You’ve just been involved in a car wreck. Your heart is pounding. Your life is flashing before your eyes. You check yourself over. Nothing appears to be broken, and you’re not bleeding. Now what?
This is where most people let their emotions get the better of them. Don’t freak out and do these 5 unusually stupid things.
Driving Off After An Accident
Almost every state has a Vehicle Code or Transportation Code. If they do not, then it will be codified in the state’s “penal code.” Either way, leaving the scene of an accident is considered a “hit and run,” and is a misdemeanor or felony.
Insurance companies don’t look too kindly on the practice, either. Your insurance rates will skyrocket, you may not be able to afford coverage, and the state may revoke your driving privileges. In short, even if you don’t have ill intentions, you should absolutely NEVER drive off after a car accident.
Be VERY Careful If You Decide To “Protect” The Accident Scene
You may actually be erasing key evidence if a crime has been committed. Let the police do the detective work. You hang back and protect yourself. Also, insurance companies need to know the details of the accident, so you don’t want to change or alter anything on your vehicle before an adjuster has had a chance to look at it.
Finally, this is for your own safety. If you try to block off the scene on a busy road, you may put yourself in more danger. Get in your vehicle, if it is safe, and wait for help. If it’s not safe, move to a safe location away from your vehicle and call for emergency service.
Never, Ever Say “I’m Sorry” After An Accident
When you admit guilt, you are setting yourself up to take legal responsibility. Never do this without a lawyer present. If the other driver gets a confession from you, you might unwittingly give up all future rights in any lawsuit or insurance case against you. Even in cases where it may be obvious you were at fault, you should never admit to any wrongdoing after you have had a car accident. The laws are very clear about how you do not need to self incriminate yourself, so don’t!
Avoid Negotiating With The Other Driver At The Scene
Some drivers are tempted to negotiate directly with the other person involved in the accident, for fear their insurance rates will increase if they go through their insurance company. Usually, negotiating is a bad idea. You can’t be sure the other person is honest. If they hand you a check, it may not be good. If they offer cash, you don’t know where it came from.
People tend to avoid going through their insurer when there is something to hide. Keep things on the up and up, and you won’t have any legal problems later.
Forgetting To Document Everything Can Be Costly
Most people know to take pictures of damage to both vehicles. However, what you might forget to do is write down everything about the scene. It seems like overkill, but your memory will fade fast. By the time police arrive, you’ll have completely forgotten some of the finer details — details important to the accident.
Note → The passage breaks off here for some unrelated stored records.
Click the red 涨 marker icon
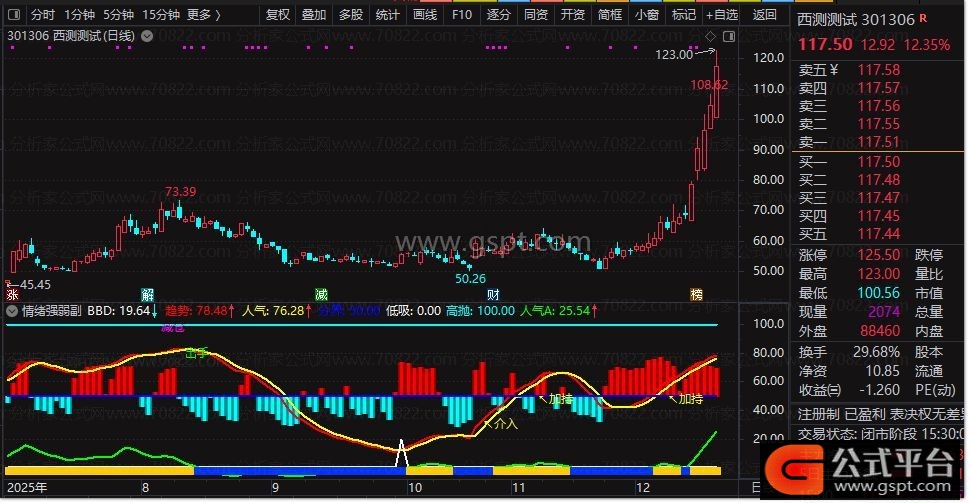Viewport: 970px width, 503px height. click(x=12, y=295)
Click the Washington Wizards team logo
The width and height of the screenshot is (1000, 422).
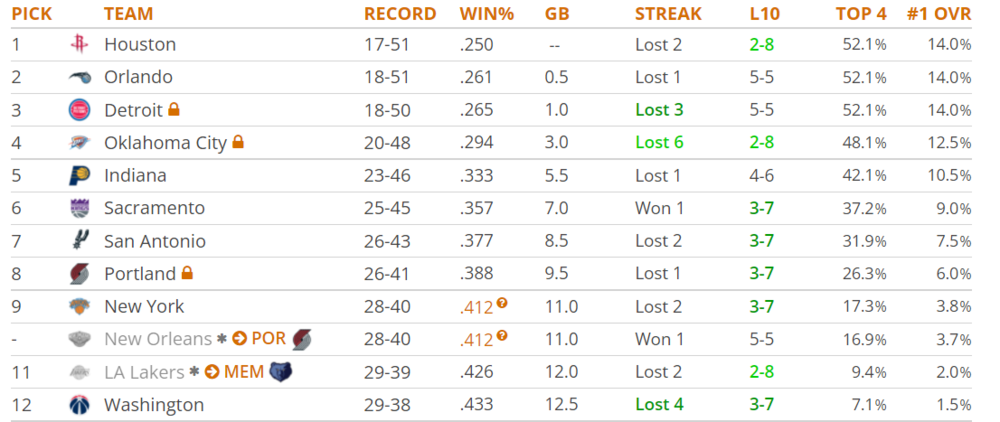click(79, 405)
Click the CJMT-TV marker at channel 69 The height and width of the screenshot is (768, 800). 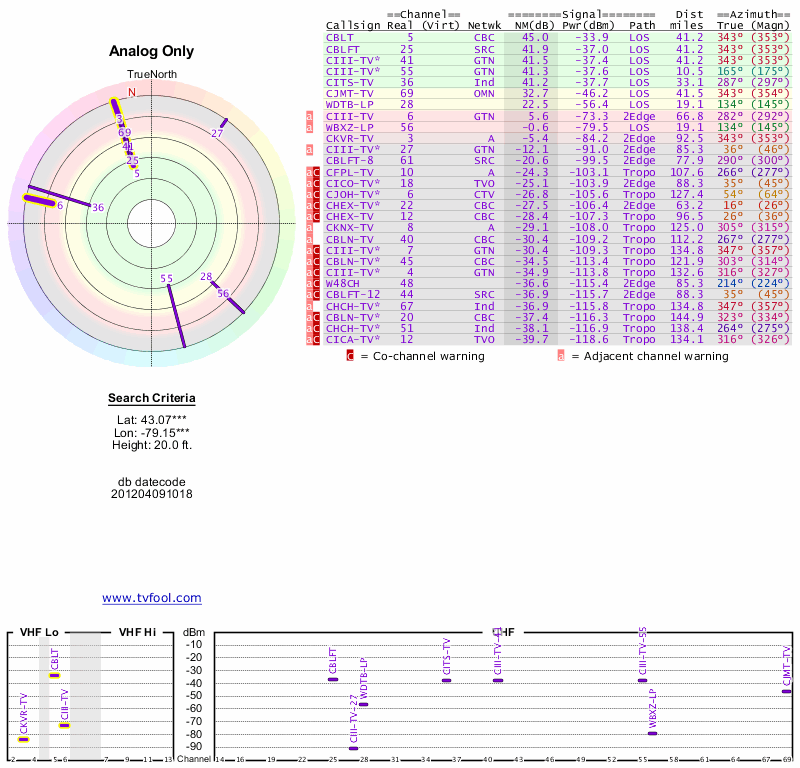coord(786,691)
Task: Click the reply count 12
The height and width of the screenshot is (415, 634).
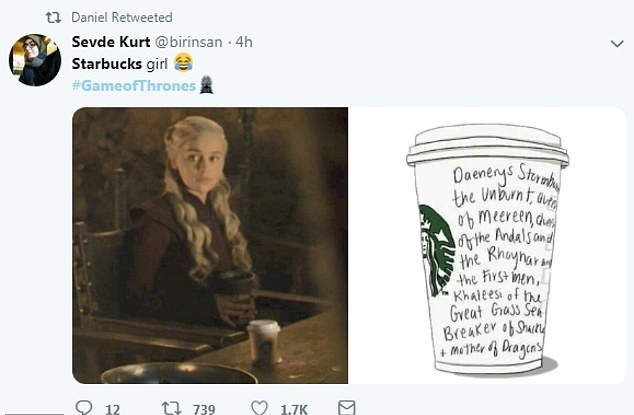Action: coord(112,408)
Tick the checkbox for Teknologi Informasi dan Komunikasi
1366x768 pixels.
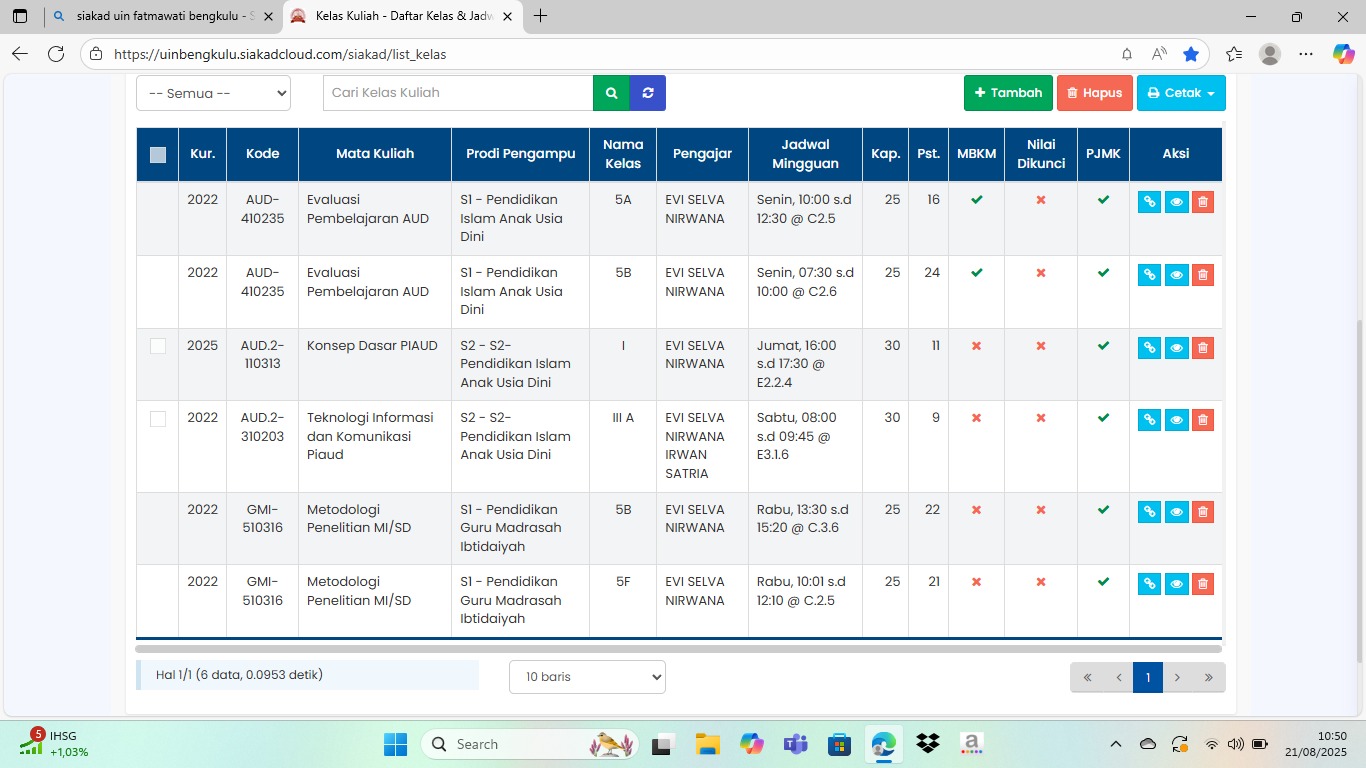coord(158,419)

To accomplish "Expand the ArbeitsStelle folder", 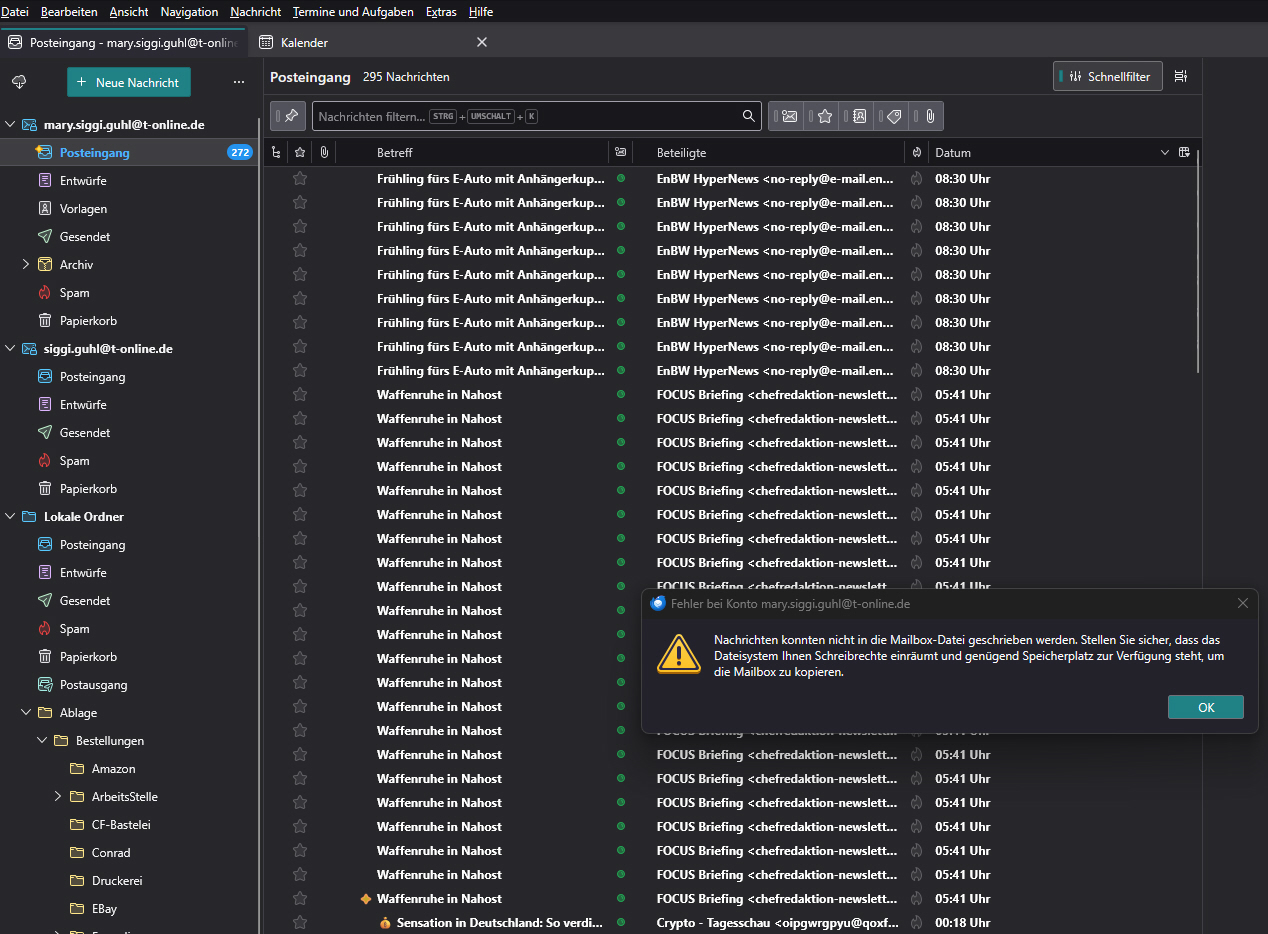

For example, the police will want to know who was driving, which direction each driver was going, where you were going, and so on. They will also want to know the circumstances of the accident to determine fault. You will also want to file a police report and get the officer’s name and badge number.
Your insurance adjuster will also want to know all about the accident in vivid detail.
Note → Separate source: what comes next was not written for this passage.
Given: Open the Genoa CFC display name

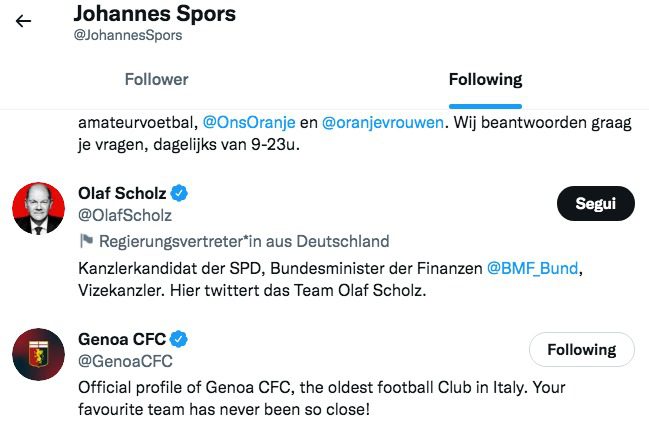Looking at the screenshot, I should pos(122,339).
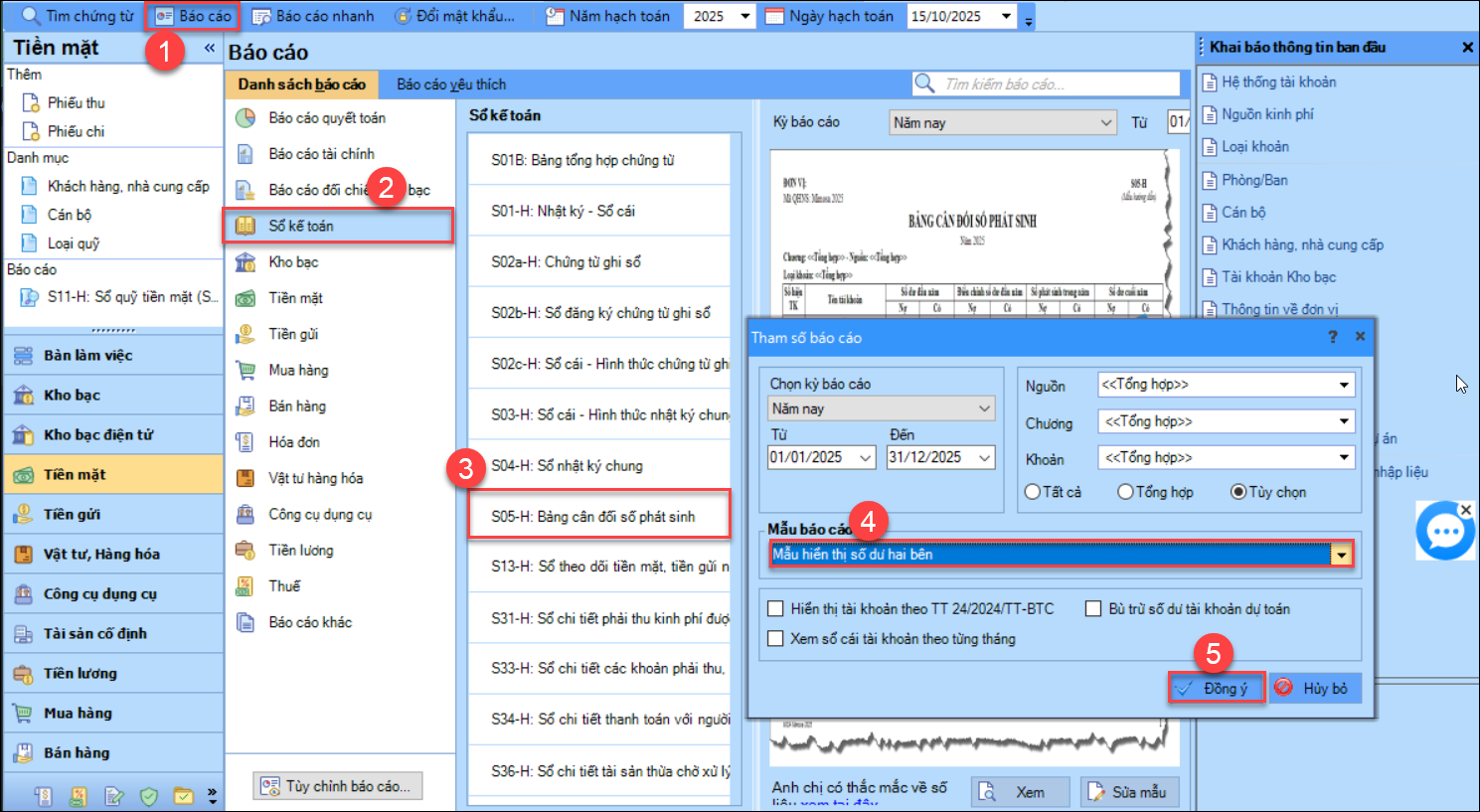Click the Đồng ý button

point(1217,688)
You should write down the VIN number for the other vehicle, the make, model, and year of the vehicle, and its color. If you can get driver information, do it. Take down the driver’s name, driver’s license number, and at least get the name of the other person’s insurance.
Getting the tag information lets you track down someone if they flee the scene before the police arrive.
Take pictures of the accident from several angles. The goal is to get pictures of the damage in context. This means anyone looking at the photos should have an idea of the size, scale, and extent of the damage.
If you’re injured, and EMT arrives, make sure you get a copy of all medical records related to the accident and your injuries before you leave the hospital.
Being in a car accident is scary, and it’s easy to slip up and make mistakes at the scene. That’s why you should keep a checklist of things to do in the event of an accident right in the car with you at all times. Shove it in the glovebox. That way, if you’re in an accident, you don’t have to think. You just do.